*Saved data entries:*
━━━━━━━━━━━━━━━━━━━━━━━━━━━━━━

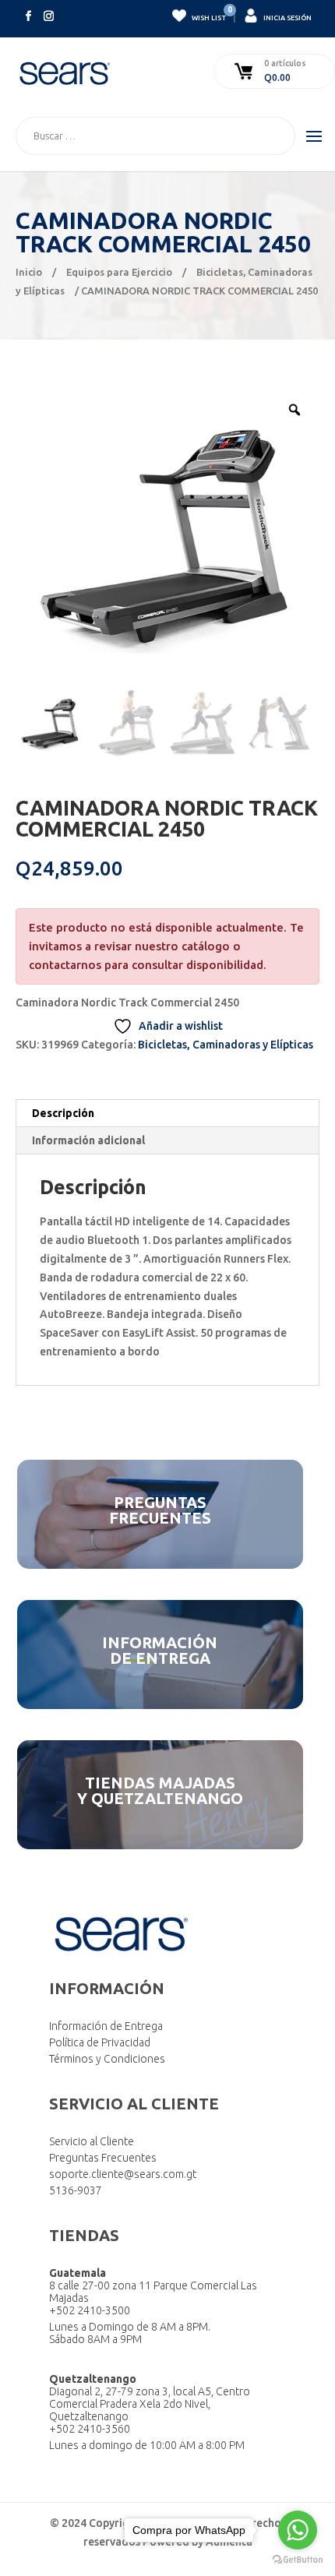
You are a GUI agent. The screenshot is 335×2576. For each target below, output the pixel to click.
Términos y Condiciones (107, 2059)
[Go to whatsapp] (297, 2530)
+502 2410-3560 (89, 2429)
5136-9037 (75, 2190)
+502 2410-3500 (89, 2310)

━━━━━━━━━━━━━━━━━━━━━━━━━━━━━━

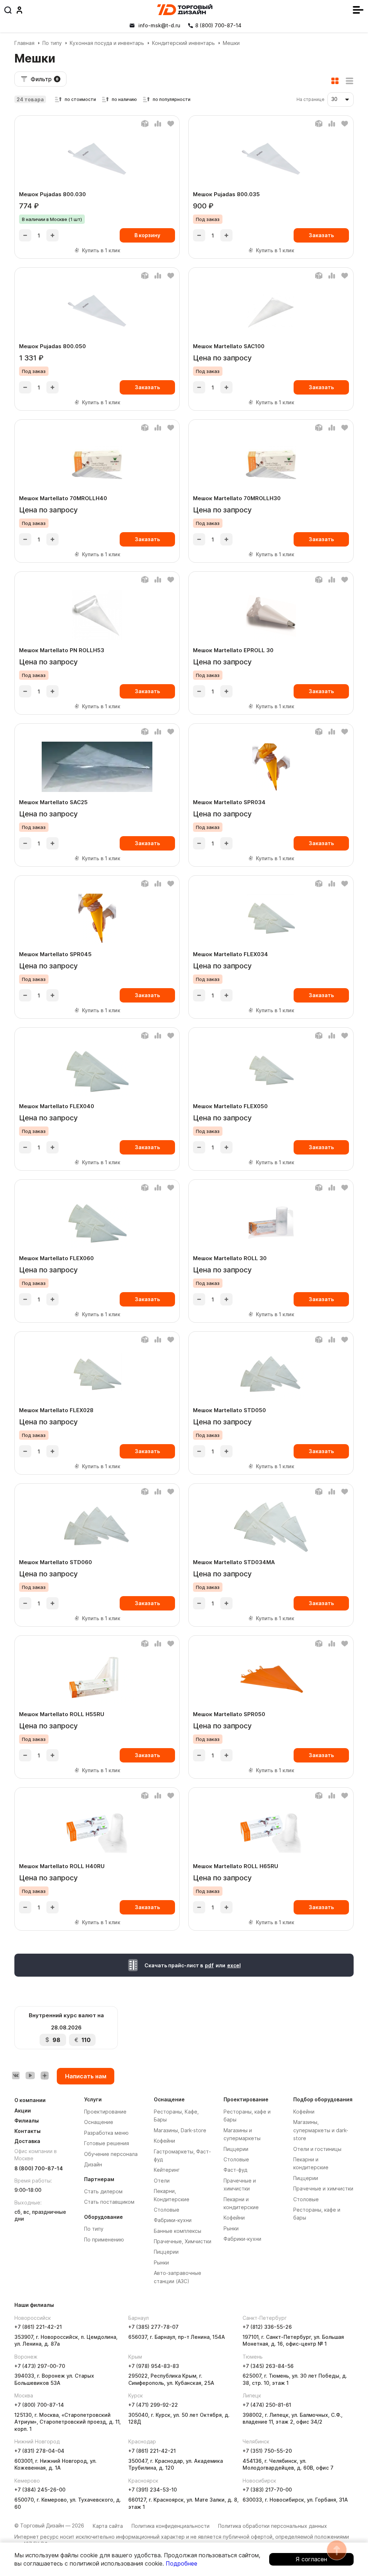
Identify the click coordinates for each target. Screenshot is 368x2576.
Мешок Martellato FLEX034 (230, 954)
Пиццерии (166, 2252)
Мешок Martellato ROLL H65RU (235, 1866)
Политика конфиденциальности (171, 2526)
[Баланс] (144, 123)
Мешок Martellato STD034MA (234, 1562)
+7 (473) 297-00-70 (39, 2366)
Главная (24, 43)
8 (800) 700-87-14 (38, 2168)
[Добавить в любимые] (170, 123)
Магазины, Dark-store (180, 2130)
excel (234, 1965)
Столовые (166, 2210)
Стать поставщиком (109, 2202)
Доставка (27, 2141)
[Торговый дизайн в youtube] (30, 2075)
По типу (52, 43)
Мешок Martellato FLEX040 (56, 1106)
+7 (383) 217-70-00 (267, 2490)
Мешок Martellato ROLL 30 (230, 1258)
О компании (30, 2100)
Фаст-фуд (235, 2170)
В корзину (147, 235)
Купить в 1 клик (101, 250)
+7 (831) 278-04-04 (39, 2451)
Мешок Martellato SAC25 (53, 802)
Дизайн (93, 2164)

━━━━━━━━━━━━━━━━━━━━━━━━━━━━━━

*REQUIRED WORK:*
Print exactly the lines above, between the one holding "You are a GUI" and the one holding "2410-3500 (89, 2310)", inclusive, and nothing besides.

*TASK ANSWER:*
You are a GUI agent. The screenshot is 335×2576. For each target below, output the pixel to click.
Términos y Condiciones (107, 2059)
[Go to whatsapp] (297, 2530)
+502 2410-3560 (89, 2429)
5136-9037 (75, 2190)
+502 2410-3500 (89, 2310)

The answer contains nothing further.